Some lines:
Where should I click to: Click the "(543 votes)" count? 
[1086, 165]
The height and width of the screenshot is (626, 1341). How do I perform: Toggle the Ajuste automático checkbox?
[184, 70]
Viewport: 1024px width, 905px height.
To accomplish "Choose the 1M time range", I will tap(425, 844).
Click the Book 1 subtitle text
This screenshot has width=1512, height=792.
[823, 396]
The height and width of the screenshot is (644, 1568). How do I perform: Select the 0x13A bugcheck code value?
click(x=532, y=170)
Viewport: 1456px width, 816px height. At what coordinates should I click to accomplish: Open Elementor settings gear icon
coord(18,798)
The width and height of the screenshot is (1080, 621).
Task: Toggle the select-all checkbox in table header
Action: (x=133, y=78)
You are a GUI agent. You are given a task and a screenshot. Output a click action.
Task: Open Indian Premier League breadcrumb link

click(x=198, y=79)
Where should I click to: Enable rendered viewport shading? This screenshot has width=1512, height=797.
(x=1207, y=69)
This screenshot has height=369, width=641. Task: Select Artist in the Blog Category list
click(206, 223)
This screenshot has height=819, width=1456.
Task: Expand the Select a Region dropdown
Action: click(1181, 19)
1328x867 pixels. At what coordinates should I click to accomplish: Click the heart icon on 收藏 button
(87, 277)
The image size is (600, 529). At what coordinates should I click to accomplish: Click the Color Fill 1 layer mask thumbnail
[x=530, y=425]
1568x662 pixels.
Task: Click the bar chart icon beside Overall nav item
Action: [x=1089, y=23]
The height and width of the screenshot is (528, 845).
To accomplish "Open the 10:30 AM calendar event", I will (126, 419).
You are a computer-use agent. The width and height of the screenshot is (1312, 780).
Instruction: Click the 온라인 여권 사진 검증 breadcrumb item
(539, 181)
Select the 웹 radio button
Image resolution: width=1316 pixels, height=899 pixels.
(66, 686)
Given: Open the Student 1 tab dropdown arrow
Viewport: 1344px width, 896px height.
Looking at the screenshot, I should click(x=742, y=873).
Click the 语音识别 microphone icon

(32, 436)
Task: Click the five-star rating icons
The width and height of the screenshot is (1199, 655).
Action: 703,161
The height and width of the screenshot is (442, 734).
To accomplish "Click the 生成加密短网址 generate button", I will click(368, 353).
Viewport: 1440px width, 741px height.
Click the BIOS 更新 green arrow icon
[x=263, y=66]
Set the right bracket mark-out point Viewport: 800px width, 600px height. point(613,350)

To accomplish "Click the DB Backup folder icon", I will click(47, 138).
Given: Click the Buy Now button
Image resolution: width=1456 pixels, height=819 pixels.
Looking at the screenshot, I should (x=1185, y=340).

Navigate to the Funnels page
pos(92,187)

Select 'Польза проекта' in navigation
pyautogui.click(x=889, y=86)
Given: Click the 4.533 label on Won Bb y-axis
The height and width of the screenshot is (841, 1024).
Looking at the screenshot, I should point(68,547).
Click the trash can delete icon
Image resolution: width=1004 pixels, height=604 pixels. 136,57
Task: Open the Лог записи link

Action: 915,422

▶ [DIRECTIONS] How many of the lines above contain the word "accomplish"? Reply with the number alone.

▶ [RESPONSE TO THIS TASK] 7